Quote exactly, and only, the lines of the material below from the line with "The image size is (1007, 453)." through the line with "Click the round N badge icon".

STORED DATA:
======

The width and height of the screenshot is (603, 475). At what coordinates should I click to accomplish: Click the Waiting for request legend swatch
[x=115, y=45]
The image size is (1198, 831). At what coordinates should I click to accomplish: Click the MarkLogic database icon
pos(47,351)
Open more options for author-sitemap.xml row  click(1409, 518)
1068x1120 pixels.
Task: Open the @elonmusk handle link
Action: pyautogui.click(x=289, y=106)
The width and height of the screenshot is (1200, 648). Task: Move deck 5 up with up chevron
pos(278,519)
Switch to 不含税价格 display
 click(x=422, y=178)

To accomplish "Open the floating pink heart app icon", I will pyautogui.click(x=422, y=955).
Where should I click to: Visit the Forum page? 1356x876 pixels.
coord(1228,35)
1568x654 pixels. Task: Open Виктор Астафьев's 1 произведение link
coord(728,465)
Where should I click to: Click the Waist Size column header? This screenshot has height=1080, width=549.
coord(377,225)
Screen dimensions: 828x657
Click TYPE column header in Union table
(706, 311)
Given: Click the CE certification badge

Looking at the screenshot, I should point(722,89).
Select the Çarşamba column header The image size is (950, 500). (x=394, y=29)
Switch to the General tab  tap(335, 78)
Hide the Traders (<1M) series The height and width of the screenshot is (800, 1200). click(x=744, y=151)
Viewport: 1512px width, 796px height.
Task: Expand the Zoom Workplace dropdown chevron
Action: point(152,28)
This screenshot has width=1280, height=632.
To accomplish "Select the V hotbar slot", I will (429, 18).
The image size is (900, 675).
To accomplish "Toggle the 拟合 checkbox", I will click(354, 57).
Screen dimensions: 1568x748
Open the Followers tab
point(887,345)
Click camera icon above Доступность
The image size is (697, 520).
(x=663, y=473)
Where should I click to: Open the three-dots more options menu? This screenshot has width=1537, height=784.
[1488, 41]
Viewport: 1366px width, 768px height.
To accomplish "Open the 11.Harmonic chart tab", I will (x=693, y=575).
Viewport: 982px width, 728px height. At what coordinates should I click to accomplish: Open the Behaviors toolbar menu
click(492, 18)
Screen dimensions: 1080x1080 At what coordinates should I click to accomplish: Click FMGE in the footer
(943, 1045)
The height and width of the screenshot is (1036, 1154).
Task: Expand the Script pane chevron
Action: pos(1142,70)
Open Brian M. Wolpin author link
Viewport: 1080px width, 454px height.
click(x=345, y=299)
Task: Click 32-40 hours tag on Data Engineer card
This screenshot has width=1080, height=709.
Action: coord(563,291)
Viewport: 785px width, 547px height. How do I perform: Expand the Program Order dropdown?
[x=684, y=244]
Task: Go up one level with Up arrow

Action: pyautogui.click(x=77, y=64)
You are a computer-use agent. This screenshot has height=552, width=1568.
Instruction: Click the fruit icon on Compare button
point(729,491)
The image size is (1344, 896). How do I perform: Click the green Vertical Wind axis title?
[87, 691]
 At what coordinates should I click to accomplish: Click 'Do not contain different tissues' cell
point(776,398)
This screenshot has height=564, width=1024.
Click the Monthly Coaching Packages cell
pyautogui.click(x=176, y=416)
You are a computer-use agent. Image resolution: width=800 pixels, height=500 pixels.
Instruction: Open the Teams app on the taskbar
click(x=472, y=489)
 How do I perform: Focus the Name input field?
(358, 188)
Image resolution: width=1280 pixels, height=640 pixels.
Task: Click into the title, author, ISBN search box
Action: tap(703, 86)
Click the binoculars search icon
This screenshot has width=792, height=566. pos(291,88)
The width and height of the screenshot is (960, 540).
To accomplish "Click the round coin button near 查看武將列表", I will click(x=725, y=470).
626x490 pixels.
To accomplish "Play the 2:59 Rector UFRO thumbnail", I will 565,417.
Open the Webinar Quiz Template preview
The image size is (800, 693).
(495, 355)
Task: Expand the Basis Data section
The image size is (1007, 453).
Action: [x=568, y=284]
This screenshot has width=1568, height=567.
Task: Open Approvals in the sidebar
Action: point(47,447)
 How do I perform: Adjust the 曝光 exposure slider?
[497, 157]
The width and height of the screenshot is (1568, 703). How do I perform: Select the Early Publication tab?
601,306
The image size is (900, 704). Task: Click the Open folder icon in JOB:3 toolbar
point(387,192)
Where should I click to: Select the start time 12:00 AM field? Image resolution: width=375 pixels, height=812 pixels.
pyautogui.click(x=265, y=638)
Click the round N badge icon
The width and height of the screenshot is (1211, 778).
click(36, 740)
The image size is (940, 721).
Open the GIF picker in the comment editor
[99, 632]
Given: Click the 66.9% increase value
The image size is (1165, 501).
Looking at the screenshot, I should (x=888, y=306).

======

PROBLEM SOLUTION:
The image size is (1007, 453).
Action: [x=568, y=284]
This screenshot has width=1568, height=567.
Task: Open Approvals in the sidebar
Action: point(47,447)
 How do I perform: Adjust the 曝光 exposure slider?
[497, 157]
The width and height of the screenshot is (1568, 703). How do I perform: Select the Early Publication tab?
601,306
The image size is (900, 704). Task: Click the Open folder icon in JOB:3 toolbar
point(387,192)
Where should I click to: Select the start time 12:00 AM field? Image resolution: width=375 pixels, height=812 pixels.
pyautogui.click(x=265, y=638)
Click the round N badge icon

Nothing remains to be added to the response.